Art Garfunkel cresceu em Kew Gardens Hills, no Queens, e ainda hoje vive nas proximidades do Central Park. Ao cantar “A Heart in New York” naquela noite, ele estava em sua cidade natal e no coração de um dos lugares mais conhecidos de Nova York. A música deu um lugar especial, dentro do programa, à sua própria ligação musical com Nova York.
Cerca de 500.000 pessoas no Great Lawn
Os organizadores já esperavam um público excepcionalmente grande. Inicialmente, eram esperadas cerca de 300.000 pessoas. Na realidade, aproximadamente 500.000 visitantes se reuniram no Great Lawn.
Muitas pessoas chegaram ao Central Park já no início do dia para garantir um lugar. Levaram cobertores, cadeiras e cestas de piquenique. Nem mesmo a chuva que começou a cair impediu o público de esperar pelo início do concerto. O número extraordinário de espectadores transformou a apresentação em um dos maiores concertos da história do Central Park e em um dos eventos de música ao vivo mais marcantes da carreira de Art Garfunkel.
Central Park como cenário e o skyline de Nova York
Central Park é um dos parques urbanos mais conhecidos do mundo e é frequentemente descrito como o pulmão verde de Manhattan.
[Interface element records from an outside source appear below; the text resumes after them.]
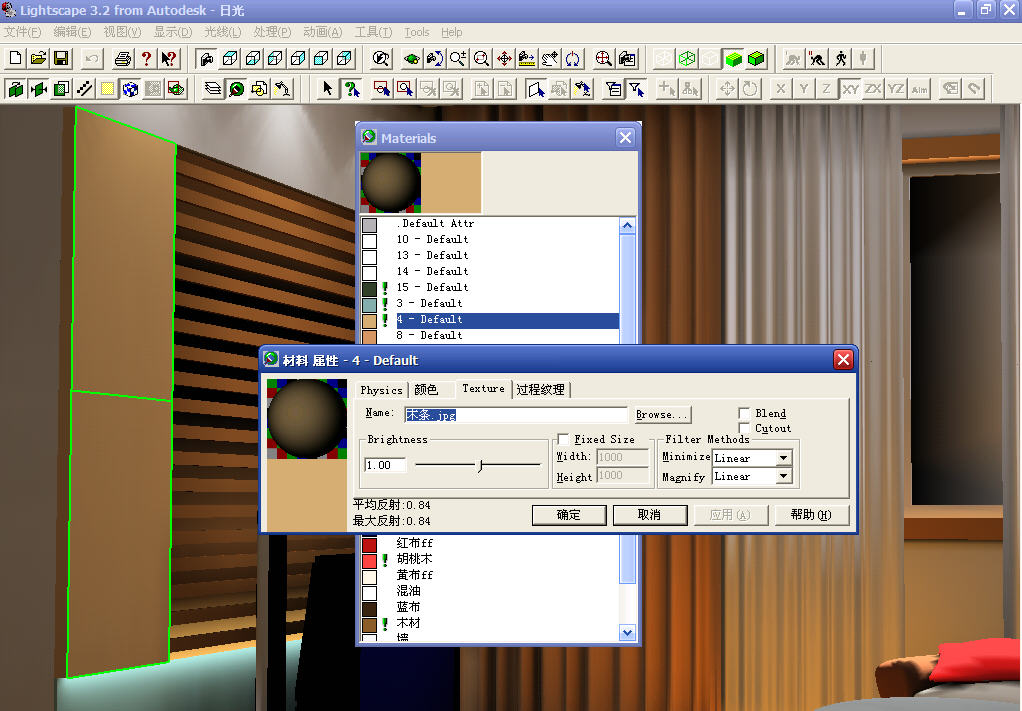Screen dimensions: 1022x711
Task: Tick the Cutout checkbox
Action: (x=744, y=428)
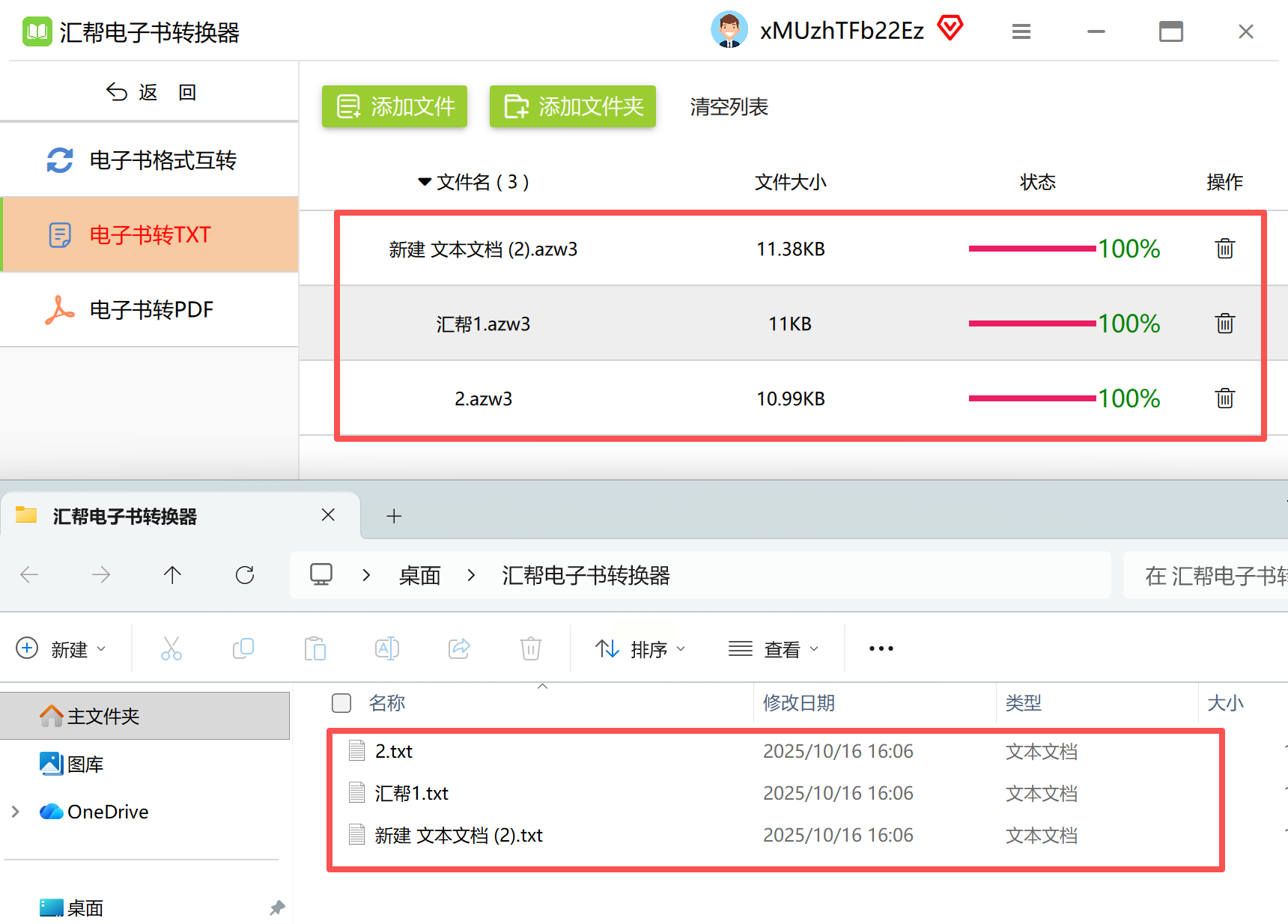This screenshot has width=1288, height=924.
Task: Select the 电子书转PDF sidebar item
Action: point(150,310)
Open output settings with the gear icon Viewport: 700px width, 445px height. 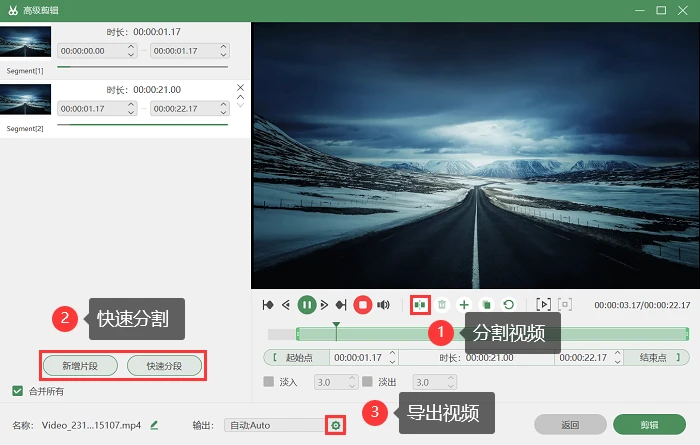click(336, 426)
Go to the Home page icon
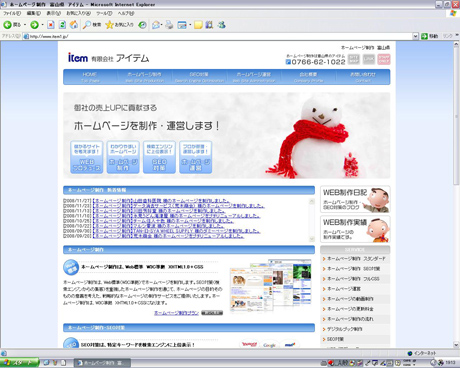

O grande parque no coração de Nova York oferece espaço para descanso, esporte, cultura e inúmeros eventos.
O concerto aconteceu no Great Lawn, uma grande área gramada dentro do parque que, naquela época como hoje, é utilizada para diversas atividades de lazer e esportivas e também como local para grandes concertos ao ar livre. Naquela noite, a ampla área tornou-se o palco de Art Garfunkel e seu parceiro de dueto — e o ponto de encontro de cerca de meio milhão de pessoas.
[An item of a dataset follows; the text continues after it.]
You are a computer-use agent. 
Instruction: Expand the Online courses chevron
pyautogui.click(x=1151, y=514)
O próprio palco também se tornou uma parte inconfundível do concerto. A estrutura de madeira com seu telhado marcante lembrava, em seu desenho, as formas típicas dos telhados nova-iorquinos e, assim, integrava-se ao cenário especial. Do Great Lawn, o público também tinha uma vista impressionante através do Central Park para o skyline de Downtown Manhattan. A combinação do palco de madeira, da ampla área gramada e da paisagem urbana também marcou as imagens daquela noite e, até hoje, faz parte da imagem inconfundível de “The Concert in Central Park”.
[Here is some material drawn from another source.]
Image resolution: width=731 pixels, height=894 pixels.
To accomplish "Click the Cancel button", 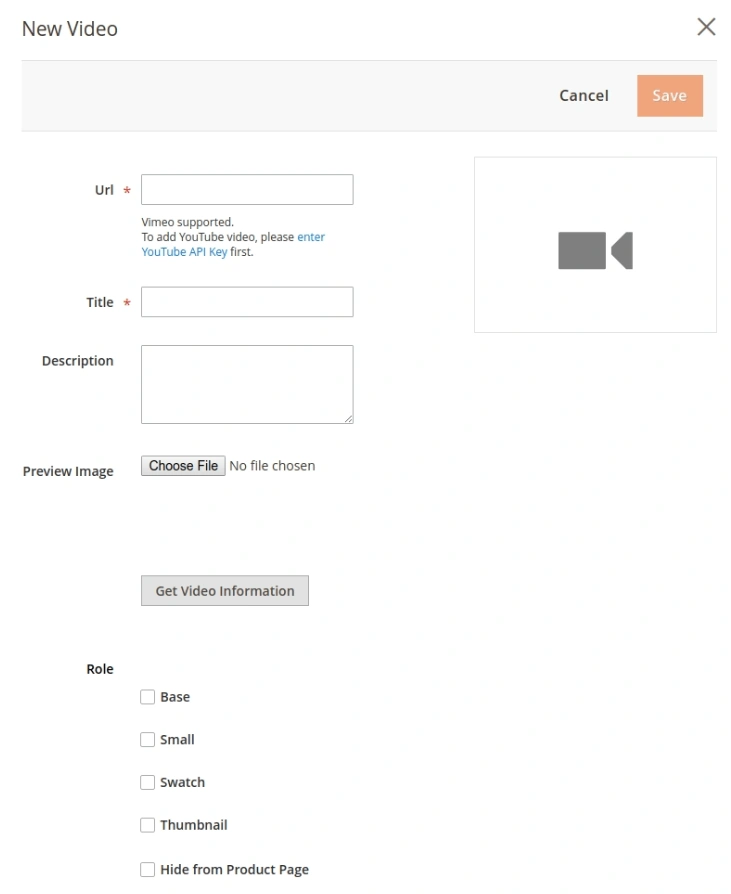I will (583, 95).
Por que o concerto aconteceu
O contexto do concerto estava relacionado à situação do Central Park naquela época. No final dos anos 1970 e início dos anos 1980, o parque estava muito deteriorado e precisava urgentemente de apoio financeiro para sua restauração.
O concerto gratuito tinha como objetivo chamar a atenção para a situação do parque e conquistar apoio para sua preservação. Desde o início, portanto, o evento tinha um propósito concreto que ia muito além da música. O sucesso daquela noite contribuiu de maneira significativa para os esforços de recuperação do parque. Nos anos seguintes, o Central Park passou por uma ampla restauração, fazendo com que a história do concerto se tornasse inseparável do desenvolvimento do parque, que hoje voltou a ser um dos espaços públicos mais importantes de Nova York.
O acompanhamento musical
Art Garfunkel e seu parceiro de dueto foram acompanhados por uma banda de onze músicos. A formação maior possibilitou novos arranjos das músicas conhecidas e proporcionou ao concerto a estrutura musical adequada para o grande palco ao ar livre.
As duas vozes, no entanto, continuaram sendo o centro inconfundível das músicas que interpretaram juntos. A banda deu às canções conhecidas uma estrutura musical mais ampla, sem que elas perdessem seu som característico.
Conclusão
Um marco histórico da música que reuniu o trabalho solo de Art Garfunkel e a história musical compartilhada dos dois em um palco diante de meio milhão de pessoas, contribuiu decisivamente para a recuperação do Central Park e continua, até hoje, repercutindo como um fenômeno inesquecível da música ao vivo.